Whole-genome sequencing (WGS) information has played a crucial role in the SARS-CoV-2 (COVID-19) pandemic by providing evidence about variants to inform public health policy. The purpose of this study was to assess the representativeness of sequenced cases compared with all COVID-19 cases in England, between March 2020 and August 2021, by demographic and socio-economic characteristics, to evaluate the representativeness and utility of these data in epidemiological analyses. To achieve this, polymerase chain reaction (PCR)-confirmed COVID-19 cases were extracted from the national laboratory system and linked with WGS data. During the study period, over 10% of COVID-19 cases in England had WGS data available for epidemiological analysis. With sequencing capacity increasing throughout the period, sequencing representativeness compared to all reported COVID-19 cases increased over time, allowing for valuable epidemiological analyses using demographic and socio-economic characteristics, particularly during periods with emerging novel SARS-CoV-2 variants. This study demonstrates the comprehensiveness of England’s sequencing throughout the COVID-19 pandemic, rapidly detecting variants of concern, and enabling representative epidemiological analyses to inform policy.

Type
Original Paper
Creative Commons
Creative Common License - CCCreative Common License - BY
This is an Open Access article, distributed under the terms of the Creative Commons Attribution licence (http://creativecommons.org/licenses/by/4.0), which permits unrestricted re-use, distribution and reproduction, provided the original article is properly cited.
Copyright
© Crown Copyright - UK Health Security Agency, 2023. Published by Cambridge University Press

Introduction

SARS-CoV-2 has demonstrated itself to be a rapidly mutating virus, which has highlighted the value of large-scale, accessible, and timely genomic surveillance [Reference Robishaw1]. The COVID-19 pandemic has been the first pandemic where genomic technology has been widely available at such scale [Reference van Dorp LJH, Richard and Balloux2]. In the United Kingdom (UK), the COVID-19 Genomics UK Consortium (COG-UK) was established in April 2020 to provide large-scale, rapid whole-genome sequencing (WGS) for SARS-CoV-2 [3]. The UK has been at the forefront of global sequencing throughout the pandemic, with over two million genomes sequenced by February 2022 [4].

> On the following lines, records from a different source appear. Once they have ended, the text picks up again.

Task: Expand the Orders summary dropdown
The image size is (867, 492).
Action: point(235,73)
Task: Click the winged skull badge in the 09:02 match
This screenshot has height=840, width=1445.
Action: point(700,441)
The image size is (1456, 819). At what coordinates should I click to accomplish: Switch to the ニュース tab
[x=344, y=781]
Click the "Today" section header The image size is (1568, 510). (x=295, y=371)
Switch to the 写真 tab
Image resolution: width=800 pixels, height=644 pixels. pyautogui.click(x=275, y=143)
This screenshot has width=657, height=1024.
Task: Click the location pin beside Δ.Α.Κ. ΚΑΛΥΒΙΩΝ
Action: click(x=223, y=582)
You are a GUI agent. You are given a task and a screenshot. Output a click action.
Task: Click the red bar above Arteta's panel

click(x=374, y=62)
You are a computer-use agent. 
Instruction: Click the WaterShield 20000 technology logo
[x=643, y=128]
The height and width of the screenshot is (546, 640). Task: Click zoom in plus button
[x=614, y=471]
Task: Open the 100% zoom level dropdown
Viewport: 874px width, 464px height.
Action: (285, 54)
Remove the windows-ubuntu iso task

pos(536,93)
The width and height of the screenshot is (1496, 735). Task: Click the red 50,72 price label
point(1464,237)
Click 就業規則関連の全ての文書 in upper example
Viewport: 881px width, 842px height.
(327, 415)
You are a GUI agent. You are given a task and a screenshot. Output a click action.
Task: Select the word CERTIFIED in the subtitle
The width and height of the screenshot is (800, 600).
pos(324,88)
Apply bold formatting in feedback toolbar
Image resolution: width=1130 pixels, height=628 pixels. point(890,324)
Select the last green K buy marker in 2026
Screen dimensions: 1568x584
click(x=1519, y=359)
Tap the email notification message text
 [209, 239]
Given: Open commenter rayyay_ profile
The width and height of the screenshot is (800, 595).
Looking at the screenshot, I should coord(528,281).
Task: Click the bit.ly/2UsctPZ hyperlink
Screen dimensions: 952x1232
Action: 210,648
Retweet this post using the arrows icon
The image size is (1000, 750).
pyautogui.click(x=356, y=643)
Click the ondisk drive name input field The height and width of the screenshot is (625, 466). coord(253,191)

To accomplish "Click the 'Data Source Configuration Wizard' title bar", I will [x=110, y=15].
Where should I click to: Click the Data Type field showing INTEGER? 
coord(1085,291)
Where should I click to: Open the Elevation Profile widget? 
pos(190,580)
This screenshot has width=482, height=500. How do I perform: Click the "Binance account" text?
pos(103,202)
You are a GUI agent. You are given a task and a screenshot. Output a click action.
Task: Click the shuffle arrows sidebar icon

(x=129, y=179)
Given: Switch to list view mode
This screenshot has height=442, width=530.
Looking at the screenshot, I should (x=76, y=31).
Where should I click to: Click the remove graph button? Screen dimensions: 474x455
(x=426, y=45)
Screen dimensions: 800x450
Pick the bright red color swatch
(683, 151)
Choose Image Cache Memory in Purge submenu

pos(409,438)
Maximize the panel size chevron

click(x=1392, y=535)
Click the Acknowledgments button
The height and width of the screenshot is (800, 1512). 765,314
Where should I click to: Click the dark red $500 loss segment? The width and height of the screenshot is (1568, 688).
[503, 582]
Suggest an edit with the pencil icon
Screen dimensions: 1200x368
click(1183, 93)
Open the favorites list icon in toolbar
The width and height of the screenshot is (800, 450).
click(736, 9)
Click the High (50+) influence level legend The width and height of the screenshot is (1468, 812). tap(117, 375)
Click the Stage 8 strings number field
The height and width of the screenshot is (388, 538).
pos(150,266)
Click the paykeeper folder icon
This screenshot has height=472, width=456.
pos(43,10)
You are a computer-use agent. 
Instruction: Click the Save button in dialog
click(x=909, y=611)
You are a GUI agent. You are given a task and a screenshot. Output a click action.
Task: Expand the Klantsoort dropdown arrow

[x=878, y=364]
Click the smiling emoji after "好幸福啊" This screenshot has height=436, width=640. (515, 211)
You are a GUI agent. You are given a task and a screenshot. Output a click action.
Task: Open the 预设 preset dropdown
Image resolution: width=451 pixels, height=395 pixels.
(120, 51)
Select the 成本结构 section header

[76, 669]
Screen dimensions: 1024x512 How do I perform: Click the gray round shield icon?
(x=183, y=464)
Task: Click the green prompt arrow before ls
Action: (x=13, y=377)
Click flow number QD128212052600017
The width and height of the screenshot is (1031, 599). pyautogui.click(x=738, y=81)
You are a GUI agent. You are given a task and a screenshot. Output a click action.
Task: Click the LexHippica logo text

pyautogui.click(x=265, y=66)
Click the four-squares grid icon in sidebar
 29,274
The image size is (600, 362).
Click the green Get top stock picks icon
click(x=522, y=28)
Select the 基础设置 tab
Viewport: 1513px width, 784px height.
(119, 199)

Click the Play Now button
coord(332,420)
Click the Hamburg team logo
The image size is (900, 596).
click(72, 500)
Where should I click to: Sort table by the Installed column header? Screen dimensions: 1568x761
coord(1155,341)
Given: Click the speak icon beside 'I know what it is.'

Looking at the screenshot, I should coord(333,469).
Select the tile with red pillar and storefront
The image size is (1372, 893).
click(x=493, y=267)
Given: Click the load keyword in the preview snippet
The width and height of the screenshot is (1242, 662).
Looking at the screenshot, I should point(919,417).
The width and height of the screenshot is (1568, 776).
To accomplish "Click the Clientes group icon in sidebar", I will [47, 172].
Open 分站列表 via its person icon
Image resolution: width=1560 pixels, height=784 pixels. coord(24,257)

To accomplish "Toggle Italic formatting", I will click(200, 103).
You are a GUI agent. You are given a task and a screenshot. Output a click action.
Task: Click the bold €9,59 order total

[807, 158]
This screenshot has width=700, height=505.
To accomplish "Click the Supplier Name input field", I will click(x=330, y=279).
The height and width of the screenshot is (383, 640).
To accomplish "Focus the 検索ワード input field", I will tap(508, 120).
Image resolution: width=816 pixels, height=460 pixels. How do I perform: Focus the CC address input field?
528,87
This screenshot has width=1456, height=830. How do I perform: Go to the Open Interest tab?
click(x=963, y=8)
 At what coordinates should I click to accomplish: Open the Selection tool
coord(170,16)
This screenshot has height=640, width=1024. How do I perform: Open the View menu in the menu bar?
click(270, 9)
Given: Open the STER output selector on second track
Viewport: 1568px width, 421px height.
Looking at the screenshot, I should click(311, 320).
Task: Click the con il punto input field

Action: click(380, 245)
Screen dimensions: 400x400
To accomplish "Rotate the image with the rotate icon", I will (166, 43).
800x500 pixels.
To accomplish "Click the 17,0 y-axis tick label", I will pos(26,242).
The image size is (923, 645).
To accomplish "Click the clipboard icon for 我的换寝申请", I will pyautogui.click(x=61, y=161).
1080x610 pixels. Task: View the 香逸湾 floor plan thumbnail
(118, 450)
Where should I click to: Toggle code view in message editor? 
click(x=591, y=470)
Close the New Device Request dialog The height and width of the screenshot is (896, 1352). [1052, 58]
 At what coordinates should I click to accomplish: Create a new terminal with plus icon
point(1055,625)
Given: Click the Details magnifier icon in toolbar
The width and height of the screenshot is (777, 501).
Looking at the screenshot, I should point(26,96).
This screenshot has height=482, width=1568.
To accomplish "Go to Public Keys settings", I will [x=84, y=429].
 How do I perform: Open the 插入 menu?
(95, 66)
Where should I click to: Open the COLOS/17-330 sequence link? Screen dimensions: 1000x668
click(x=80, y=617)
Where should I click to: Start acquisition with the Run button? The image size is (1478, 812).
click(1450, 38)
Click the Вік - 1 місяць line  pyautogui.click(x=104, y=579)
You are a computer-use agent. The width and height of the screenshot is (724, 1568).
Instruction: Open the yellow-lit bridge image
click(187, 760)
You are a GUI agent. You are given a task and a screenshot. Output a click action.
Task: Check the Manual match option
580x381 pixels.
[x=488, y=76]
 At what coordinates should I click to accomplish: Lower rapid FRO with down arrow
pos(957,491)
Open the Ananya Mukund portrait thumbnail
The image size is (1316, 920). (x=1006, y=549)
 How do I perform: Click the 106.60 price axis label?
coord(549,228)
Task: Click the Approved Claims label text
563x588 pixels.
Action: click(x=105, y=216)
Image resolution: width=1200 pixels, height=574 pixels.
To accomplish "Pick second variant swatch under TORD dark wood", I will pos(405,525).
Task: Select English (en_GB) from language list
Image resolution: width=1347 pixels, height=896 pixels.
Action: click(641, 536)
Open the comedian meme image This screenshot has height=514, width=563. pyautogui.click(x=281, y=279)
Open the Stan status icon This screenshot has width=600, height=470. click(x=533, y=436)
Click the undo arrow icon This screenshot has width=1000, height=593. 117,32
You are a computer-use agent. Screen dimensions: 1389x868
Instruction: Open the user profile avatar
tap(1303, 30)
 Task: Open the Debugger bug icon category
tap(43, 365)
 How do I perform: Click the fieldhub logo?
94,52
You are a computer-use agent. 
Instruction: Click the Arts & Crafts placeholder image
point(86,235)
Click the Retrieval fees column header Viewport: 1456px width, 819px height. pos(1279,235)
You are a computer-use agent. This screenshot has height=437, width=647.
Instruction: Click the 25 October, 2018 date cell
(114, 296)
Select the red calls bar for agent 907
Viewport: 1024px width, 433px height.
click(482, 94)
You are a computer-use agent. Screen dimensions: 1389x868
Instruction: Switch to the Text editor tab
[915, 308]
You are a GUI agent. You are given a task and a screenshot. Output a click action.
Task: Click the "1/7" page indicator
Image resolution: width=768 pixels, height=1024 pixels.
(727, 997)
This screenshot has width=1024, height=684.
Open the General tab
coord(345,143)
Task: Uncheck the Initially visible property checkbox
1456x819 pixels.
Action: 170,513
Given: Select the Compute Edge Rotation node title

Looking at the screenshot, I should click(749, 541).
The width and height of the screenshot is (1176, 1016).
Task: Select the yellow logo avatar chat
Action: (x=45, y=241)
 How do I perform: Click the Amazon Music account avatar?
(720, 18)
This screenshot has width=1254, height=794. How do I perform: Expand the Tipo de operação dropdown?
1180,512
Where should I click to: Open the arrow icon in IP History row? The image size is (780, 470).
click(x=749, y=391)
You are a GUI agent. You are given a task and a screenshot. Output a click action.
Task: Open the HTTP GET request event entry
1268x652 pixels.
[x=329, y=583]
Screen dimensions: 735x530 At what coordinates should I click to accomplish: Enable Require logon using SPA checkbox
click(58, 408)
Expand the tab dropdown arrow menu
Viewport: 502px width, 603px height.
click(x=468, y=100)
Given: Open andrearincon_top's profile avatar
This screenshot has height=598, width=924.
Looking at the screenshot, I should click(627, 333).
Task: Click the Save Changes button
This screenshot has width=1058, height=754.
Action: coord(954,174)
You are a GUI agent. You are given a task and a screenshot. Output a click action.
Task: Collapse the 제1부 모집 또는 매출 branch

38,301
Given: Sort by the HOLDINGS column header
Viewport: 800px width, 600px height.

WGS has significantly contributed to the understanding of genomic diversity and evolution of the SARS-CoV-2 virus, as well as clinical and epidemiological characteristics of the infection. Through the rapid identification of novel variants, sequencing has been crucial in providing evidence to inform the implementation of public health policies, such as those that were established to manage the response to the alpha (B.1.1.7) variant and other lineages in early 2021 [Reference Vöhringer5, Reference du Plessis6]. To maximise population-level epidemiological insights, WGS must be as representative of the population as possible. Representativeness is beneficial both to ensure analyses are unbiased and to aid in global sharing of sequences, as per the World Health Organization recommendations [7].

It has been evidenced throughout the pandemic that COVID-19 has had varying impacts on population sub-groups, with older age, black, Asian, and minority ethnicity (BAME), and residence in areas of greater socio-economic deprivation, indicating greater risk of infection, as well as more severe outcomes including death [Reference Brown8, 9]. The capability and capacity to monitor health inequalities associated with emerging SARS-CoV-2 variants are essential to inform public health policy, but they rely on sequencing of cases providing sufficient information on groups in relation to key characteristics. It is therefore critical to understand the representativeness of sequenced cases in relation to confirmed cases overall.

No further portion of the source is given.